Another dry sysadmin/deployment related post. If any of you Ravelry people want to hear about something in particular, please leave a comment :)


A few quick notes about how I’m actually running my app:

  • Web server : nginx. I ran Apache for a while before I switched to nginx. Nginx uses far less resources under load and is simpler to configure and custom compile/update.
  • App server proxying/load balancing: nginx’s proxy with the addition of Grzegorz Nosek’s upstream_fair module, which sends requests to the least busy app server. This makes a huge difference because requests won’t stack up as long as you’ve got plenty of cluster nodes… I’ve been having some small problems with the module ignoring hosts that it should be proxying requests to and I’ve needed to reload the nginx configuration from from time to time. (This module is still beta)
  • App server: Mongrel 1.1.x. It’s not perfect, but what else is there? (keep reading)
  • Other stuff: I was using Swiftcore’s Evented Mongrel patch but it has been unreliable with the latest Mongrel. I’m going to try out their latest updated version when I have a minute.

What else is out there?

A couple interesting Mongrel-replacing hopefuls recently popped up:

  • Thin : Thin is the Mongrel parser + EventMachine + rack. Most of the talk and announcements happen over in the Google group. I’ve been following and tinkering with releases as they drop. Thin updates have been coming quickly and the whole effort looks promising.
  • Ebb : Ebb is similar - Mongrel parser + libev + rack. It was announced a couple weeks ago.

Sphinx for search

In November or December, I started looking into other full text search options that would be suitable for searching forums (1.1 million posts) and projects (430,000 and lots of important associations). At the time, I was using Ferret (a port of Apache Lucene) and acts_as_ferret for all of our search needs and I wasn’t happy with how things were going with large search indexes. Indexing took a lot of time and a lot of power, unnoticed gaps would occur in the index (due to slow reindexing while live), search speed for large frequently updated indexes was relatively slow, sorting and filtering inside the search engine was not as simple as I had hoped….

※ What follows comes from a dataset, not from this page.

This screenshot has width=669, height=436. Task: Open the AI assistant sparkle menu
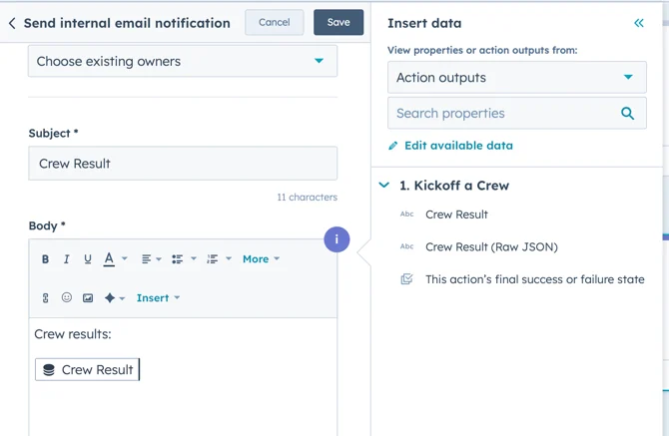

I gave Sphinx a try and I was quickly hooked. Search is a very important part of our site and I think that Sphinx is going to be a great help.

the good

  • Really fast indexing.
  • Simple and sensible configuration - just hook it up to your database and write a SQL query that gathers all of the data that you want (for each document). Just write a single SQL statement that joins in all of the data that you are interested in searching on - one for each document type. Once that is done, you only have to define the columns that you want to use for filtering/sorting/grouping…
  • Fast filtering and sorting by user-defined attributes
  • Grouping - this is really handy. You can have your search results clustered by some common attribute and then sort/filter on top of that. Saves the usual waste of bringing back tons of results and then making the database do the work.
  • Pagination that works with both of the above.
  • Support for boolean, phrase, field search, proximity searches
  • Handy text related features - case folding, encoding/int’l character issues, HTML filtering, stemming
  • Runs as a standalone service which makes it easier to work with all around (easier deployment, scaling, monitoring, use from various languages)
  • APIs for PHP, Python, Java, Ruby, Perl, C++

The bad

  • No fuzzy or wildcard searches. We rely on autocomplete boxes and fuzzy suggestions a lot because we need to allow users to easily link to yarns and patterns that they’ve used in projects without forcing them to do normal search. However, Sphinx does offer prefix indexing and soundex matching, which may allow me to approximate some of what I want. I haven’t tried those options out yet…
  • No real-time updating. I wish I could tell Sphinx “document #19392 in the ‘forum’ index has been updated”, but I can’t. At the moment, I am getting around this missing feature by using two indexes for every search. I have a single “main” index that is very large and updated daily and a small “delta” index that is updated every 3 minutes and contains records that have changed since the last nightly run. This is certainly good enough for forum posts and the other things that I am searching with Sphinx.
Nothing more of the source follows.